Nous remontons vers le château et nous voilà sur la place de la chiesa cattedrale. Nous admirons sa façade et deux chiens pas agressifs mais trop affectueux se collent à nous. Nous avions l’intention de pénétrer dans l’édifice, mais cela nous encore plus encouragé . Édifice clair, statues de saints à profusion et chaire comme à la grande époque.
L’un des deux chiens nous attendait à la porte, couché en travers.
Alors que nous battions des bras pour l’encourager à aller voir ailleurs, un grand père, un autre, nous interpelle , en intimant au chien de déguerpir .

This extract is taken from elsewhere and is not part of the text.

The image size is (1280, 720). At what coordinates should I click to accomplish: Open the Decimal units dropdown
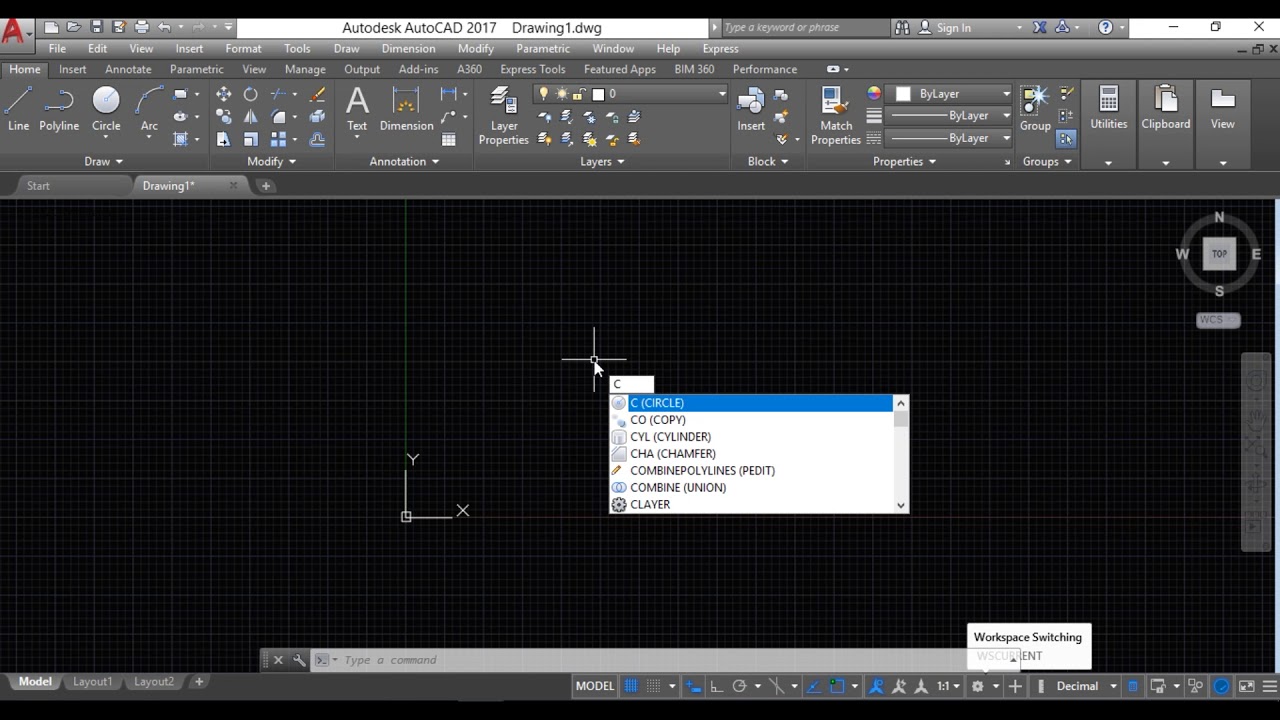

Nous engageons la conversation. D’où venez vous? Deux trois mots de français
Et il nous dit que son fils enseigne en France, mais surtout à Barcelone et parfois au Japon. Et nous encourage à rechercher sur internet le profil du garçon , profil impressionnant. Nous le félicitons d’une telle descendance. Et sur une telle admiration de notre part, il nous invite à prendre le café chez lui. Enfin sur la place, mais devant la porte fenêtre . Il nous raconte qu’il a été avocat et juge ici à Bisaccia, qu’il a 82 ans et nous parlons de choses de d’autres, cinéma et petits enfants. Et comme pour les bons amis , on sort la grappa. Offert de si bon cœur, cela ne se refuse pas.